◆ Data section:
+ + +

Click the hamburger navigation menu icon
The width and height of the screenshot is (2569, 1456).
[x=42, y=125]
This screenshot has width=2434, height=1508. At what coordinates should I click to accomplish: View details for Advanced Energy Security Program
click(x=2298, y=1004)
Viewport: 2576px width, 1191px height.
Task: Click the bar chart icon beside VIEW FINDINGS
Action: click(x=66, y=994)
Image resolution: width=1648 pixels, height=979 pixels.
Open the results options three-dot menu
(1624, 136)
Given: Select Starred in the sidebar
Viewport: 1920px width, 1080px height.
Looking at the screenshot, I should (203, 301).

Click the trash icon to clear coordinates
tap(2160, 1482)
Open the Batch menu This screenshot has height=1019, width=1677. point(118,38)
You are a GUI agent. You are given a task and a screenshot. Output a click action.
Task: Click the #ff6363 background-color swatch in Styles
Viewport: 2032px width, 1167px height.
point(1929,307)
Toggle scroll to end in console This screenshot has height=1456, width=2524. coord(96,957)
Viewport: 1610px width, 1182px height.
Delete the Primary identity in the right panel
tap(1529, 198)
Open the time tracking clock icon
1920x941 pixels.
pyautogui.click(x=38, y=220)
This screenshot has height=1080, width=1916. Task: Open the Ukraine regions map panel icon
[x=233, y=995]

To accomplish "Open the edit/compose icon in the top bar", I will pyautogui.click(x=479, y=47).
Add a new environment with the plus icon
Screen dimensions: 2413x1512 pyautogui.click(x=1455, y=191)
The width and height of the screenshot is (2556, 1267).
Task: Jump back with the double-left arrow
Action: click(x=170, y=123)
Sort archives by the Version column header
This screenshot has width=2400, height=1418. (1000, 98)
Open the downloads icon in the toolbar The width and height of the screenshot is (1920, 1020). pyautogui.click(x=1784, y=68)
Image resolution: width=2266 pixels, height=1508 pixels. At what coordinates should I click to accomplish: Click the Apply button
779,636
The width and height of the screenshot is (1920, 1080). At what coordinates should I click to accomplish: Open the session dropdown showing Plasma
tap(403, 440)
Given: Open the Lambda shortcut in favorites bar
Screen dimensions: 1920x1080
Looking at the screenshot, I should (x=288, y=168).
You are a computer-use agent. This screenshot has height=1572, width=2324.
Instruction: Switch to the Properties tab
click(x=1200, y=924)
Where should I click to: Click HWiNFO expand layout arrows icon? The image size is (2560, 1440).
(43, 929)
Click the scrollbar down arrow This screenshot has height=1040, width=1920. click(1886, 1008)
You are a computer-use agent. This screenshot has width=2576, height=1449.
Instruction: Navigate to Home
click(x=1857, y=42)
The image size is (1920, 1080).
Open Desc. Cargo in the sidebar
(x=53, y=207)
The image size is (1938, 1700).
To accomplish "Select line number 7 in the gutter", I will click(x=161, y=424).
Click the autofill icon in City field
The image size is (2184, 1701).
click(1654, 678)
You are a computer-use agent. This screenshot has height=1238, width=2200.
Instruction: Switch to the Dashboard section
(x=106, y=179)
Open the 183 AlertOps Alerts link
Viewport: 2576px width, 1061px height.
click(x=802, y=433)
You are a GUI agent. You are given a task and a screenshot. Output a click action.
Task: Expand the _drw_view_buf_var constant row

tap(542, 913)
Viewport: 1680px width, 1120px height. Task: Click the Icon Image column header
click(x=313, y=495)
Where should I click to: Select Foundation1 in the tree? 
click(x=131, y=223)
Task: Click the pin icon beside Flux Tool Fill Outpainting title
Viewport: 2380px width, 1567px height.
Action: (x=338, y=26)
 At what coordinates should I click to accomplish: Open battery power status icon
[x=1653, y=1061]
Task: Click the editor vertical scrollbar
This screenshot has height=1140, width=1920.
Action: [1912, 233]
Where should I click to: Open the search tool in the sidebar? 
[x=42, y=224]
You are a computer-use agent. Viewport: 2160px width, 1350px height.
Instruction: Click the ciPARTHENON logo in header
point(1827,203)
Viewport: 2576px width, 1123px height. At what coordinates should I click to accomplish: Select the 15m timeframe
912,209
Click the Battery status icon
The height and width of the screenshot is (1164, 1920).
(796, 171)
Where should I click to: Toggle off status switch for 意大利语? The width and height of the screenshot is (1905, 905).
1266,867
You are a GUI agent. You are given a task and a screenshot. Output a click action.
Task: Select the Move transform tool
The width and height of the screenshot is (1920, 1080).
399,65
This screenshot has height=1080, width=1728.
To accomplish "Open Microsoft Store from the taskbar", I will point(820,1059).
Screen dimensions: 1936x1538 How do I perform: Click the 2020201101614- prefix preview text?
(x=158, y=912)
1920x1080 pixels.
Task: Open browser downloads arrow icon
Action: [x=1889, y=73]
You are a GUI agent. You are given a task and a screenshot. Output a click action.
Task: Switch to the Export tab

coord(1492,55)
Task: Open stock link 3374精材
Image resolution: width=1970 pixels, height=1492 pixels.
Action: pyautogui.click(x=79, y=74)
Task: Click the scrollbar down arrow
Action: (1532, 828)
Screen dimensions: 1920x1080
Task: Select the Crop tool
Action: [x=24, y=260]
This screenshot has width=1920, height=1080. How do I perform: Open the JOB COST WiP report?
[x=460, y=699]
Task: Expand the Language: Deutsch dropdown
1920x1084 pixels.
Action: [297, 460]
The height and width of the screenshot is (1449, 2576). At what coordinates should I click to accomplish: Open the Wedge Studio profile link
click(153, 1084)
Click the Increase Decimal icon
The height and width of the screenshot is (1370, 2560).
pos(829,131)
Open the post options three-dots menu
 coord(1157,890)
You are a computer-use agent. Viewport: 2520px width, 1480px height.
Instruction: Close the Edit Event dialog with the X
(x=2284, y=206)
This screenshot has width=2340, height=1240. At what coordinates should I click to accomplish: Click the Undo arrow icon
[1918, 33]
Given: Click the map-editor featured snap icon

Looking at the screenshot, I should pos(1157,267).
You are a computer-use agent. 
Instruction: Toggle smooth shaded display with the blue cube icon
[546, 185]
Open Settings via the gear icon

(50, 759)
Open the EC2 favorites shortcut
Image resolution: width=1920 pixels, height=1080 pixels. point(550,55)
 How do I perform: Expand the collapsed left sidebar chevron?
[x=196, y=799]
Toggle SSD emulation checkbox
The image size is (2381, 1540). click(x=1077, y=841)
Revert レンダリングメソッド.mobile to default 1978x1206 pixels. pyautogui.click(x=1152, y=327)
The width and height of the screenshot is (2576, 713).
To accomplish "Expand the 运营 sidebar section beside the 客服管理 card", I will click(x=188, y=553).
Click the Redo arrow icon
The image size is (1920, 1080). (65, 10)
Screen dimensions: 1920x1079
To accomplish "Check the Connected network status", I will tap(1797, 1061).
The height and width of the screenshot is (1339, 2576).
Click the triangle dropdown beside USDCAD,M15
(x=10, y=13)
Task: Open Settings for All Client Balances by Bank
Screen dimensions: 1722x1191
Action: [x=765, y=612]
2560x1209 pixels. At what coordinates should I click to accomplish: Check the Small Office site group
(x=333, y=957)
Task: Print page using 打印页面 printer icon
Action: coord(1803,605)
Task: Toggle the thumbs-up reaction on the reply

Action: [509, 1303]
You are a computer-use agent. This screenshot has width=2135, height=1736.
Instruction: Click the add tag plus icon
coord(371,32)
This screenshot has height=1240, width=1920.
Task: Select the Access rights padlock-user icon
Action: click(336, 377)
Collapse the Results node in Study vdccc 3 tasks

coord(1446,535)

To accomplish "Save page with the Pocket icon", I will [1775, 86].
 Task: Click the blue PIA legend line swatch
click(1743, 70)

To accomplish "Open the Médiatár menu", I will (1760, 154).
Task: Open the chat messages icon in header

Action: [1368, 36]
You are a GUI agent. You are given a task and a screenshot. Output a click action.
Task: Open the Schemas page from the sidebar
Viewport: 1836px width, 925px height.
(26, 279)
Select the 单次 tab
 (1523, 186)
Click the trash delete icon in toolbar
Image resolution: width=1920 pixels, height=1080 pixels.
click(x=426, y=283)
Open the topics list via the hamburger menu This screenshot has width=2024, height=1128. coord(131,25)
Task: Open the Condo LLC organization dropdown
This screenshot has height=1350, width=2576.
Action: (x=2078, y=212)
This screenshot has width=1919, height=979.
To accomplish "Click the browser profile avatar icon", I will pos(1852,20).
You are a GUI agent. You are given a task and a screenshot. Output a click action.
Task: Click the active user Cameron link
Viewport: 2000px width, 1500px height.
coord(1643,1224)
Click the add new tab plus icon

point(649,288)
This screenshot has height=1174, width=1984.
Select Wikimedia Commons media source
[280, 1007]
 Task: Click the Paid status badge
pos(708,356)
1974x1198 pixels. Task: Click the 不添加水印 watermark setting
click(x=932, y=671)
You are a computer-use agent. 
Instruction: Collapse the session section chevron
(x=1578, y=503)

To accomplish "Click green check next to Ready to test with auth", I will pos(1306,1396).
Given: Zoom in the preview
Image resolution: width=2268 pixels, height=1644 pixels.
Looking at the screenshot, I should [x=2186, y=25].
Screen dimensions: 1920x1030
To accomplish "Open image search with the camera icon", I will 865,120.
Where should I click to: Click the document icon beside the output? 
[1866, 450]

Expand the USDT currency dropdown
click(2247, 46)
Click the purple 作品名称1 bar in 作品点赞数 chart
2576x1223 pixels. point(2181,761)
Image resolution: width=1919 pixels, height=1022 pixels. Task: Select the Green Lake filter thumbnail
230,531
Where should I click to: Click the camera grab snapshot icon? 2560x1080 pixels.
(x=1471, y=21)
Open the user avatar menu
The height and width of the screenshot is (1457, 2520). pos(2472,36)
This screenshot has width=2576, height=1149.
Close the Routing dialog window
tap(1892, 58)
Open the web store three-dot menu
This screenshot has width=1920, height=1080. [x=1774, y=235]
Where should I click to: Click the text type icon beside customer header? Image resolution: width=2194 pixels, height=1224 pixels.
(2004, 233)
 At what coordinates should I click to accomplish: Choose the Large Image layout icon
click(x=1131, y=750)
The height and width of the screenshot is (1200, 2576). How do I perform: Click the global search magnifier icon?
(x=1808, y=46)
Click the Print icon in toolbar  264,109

+ + +

◆ What is needed:
The line containing "Given: Select Starred in the sidebar" marks the end. Please print exactly every line from the top of the data to it, both included, and nothing more.

◆ Answer box:
Click the hamburger navigation menu icon
The width and height of the screenshot is (2569, 1456).
[x=42, y=125]
This screenshot has width=2434, height=1508. At what coordinates should I click to accomplish: View details for Advanced Energy Security Program
click(x=2298, y=1004)
Viewport: 2576px width, 1191px height.
Task: Click the bar chart icon beside VIEW FINDINGS
Action: click(x=66, y=994)
Image resolution: width=1648 pixels, height=979 pixels.
Open the results options three-dot menu
(1624, 136)
Given: Select Starred in the sidebar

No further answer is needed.